» **STATED PROBLEM**: Locate each line in the listing that contains the string "area" and copy those lines out. Treat the match as case-sensitive.
....
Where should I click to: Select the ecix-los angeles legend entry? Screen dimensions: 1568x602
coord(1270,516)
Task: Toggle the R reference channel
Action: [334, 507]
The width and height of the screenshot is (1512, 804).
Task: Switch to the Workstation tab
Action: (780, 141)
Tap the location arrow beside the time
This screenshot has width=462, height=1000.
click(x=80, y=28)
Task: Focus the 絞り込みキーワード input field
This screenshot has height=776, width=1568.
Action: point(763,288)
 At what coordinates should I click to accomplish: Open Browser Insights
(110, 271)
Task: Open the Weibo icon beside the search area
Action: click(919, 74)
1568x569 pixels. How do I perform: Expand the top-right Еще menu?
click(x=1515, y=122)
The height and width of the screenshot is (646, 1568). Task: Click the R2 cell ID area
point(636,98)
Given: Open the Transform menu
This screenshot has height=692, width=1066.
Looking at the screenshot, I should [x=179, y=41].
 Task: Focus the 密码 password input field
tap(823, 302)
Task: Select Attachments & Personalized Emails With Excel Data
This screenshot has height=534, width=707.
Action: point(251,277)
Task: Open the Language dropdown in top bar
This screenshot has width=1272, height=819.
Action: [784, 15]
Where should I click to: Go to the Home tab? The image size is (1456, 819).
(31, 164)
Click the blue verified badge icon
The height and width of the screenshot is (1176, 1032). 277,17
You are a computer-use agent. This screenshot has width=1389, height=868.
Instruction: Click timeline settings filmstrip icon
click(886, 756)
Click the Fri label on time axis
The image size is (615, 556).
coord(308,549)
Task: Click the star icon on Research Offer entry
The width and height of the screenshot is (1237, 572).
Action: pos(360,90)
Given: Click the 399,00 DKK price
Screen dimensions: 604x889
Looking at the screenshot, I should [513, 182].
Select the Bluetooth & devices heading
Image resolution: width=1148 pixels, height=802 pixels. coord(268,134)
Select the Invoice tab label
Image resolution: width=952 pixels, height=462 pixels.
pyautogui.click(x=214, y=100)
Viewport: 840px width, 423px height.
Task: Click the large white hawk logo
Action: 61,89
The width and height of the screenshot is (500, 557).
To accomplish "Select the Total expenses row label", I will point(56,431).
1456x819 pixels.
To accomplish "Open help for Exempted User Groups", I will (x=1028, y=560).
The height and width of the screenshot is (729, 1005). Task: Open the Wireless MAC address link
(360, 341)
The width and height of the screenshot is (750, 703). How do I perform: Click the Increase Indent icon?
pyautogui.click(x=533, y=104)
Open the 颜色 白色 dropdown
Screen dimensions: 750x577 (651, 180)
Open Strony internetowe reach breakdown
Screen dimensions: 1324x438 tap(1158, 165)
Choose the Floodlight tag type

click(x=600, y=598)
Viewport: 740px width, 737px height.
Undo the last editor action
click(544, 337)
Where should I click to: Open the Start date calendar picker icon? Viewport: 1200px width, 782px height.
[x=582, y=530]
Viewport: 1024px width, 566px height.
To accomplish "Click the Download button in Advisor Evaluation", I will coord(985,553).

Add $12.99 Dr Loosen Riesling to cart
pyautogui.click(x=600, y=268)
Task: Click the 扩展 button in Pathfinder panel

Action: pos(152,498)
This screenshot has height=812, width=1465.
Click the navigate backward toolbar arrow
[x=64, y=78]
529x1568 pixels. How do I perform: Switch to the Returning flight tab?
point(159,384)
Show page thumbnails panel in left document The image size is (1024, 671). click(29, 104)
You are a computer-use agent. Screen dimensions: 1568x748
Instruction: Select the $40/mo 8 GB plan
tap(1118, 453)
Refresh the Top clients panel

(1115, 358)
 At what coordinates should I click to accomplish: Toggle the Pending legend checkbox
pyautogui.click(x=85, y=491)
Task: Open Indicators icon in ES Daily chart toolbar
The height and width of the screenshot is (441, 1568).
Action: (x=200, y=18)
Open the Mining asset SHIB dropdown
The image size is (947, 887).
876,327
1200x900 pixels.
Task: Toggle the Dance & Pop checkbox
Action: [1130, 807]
....
» **THE SOLUTION**:
Task: Open the Weibo icon beside the search area
The height and width of the screenshot is (646, 1568). Task: Click the R2 cell ID area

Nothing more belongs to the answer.